In essence, the White House is Lincoln’s battleground in his effort to pass the 13th Amendment to abolish slavery in the House of Representatives, and his office is his war room. In the very first meeting, the chiaroscuro effect (a long-time Spielberg trademark) is startling, even beautiful in its naturalism and theatricality.
“His office was dark because that’s where the convincing takes place,” Kaminski adds. “This wedge where we had the camera compositionally with the camera looking down the table and on both sides you see people debating him and the light always forces you to look at Lincoln because he’s the brightest.
“Right from the beginning, Daniel was so amazing that you didn’t have to do anything special with the camera to allow the audience to be transported to that period. But the lighting part was cool because I had the chance to create a semi-realistic world of what it must’ve been like to be there with great freedom and license because I suspect it was not as light in the rooms as I created it. The idea was to follow the logic of the light where the lamps are, where the windows are, to create some kind of a sense of reality and place for the viewer.”
However, if the opening battle stylistically recalls the brutal Normandy invasion in “Saving Private Ryan” (for which the cinematographer earned his second Oscar), the minute and a half of hand-to-hand combat is really much more primal. “You have black soldiers; you have white soldiers and it becomes the essence of the Amendment,” Kaminski suggests. “It’s about ending the Civil War and ending the slavery, a vicious portrayal of killing somebody where you feel the blood gushing out of someone’s chest. And you feel the sounds of someone being drowned in the water by the hands of a soldier.”
Kaminski also enjoyed the comic relief of the political operatives trying to finagle votes from lame duck Congressmen because it took us outdoors for a breath of fresh air. “That’s a signature storytelling of Steven. And it always works. I remember in ‘Schindler’s List’ there was a little montage where the Jewish black marketers are buying stuff and selling to the Nazis and bickering about shoe polish in glass jars in the church.”
But there are aesthetic differences between Kaminski and Spielberg and, surprisingly, the cinematographer occasionally lights brighter than the director might want it.
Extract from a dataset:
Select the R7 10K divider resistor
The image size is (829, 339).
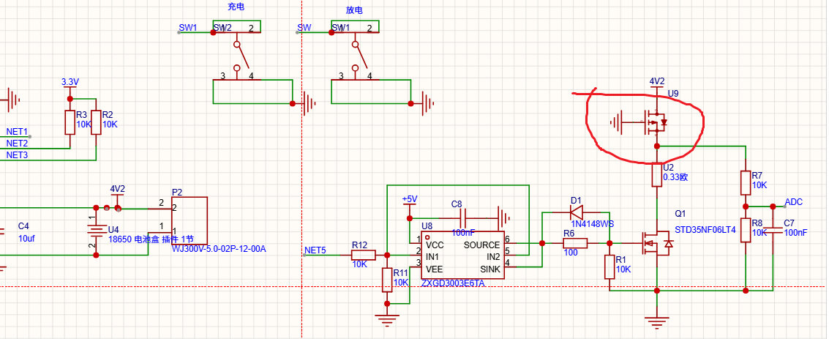(746, 182)
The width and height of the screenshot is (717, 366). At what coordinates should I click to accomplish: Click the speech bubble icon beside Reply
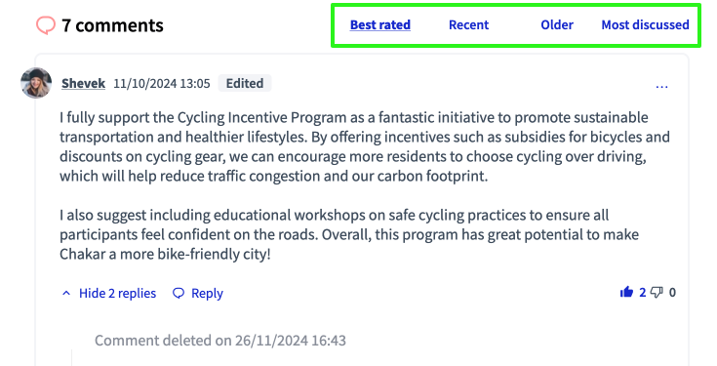click(179, 293)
Yet somehow they meet each other half-way. Still, when it came to Kaminski’s favorite scene, a reflective moment between Lincoln and General Grant (Jared Harris) on a porch with the troops going by in silhouette, he got his way.”
“There’s the discomforting reminder of the war happening outside the frame with the shadows of troops moving across empty space. But it was problematic for various departments. The sound department was complaining that I was using the troops to create shadows and you don’t hear them. Steven was a little concerned that it was disturbing to the actors. But when he realized what I was doing with that metaphor, he embraced it. He is not paralyzed by people’s ideas.”
Thus, “Lincoln” was an uncommonly emotional experience for Kaminski, who found being so close to the camera like watching a play and more conducive to creating a series of tableaux.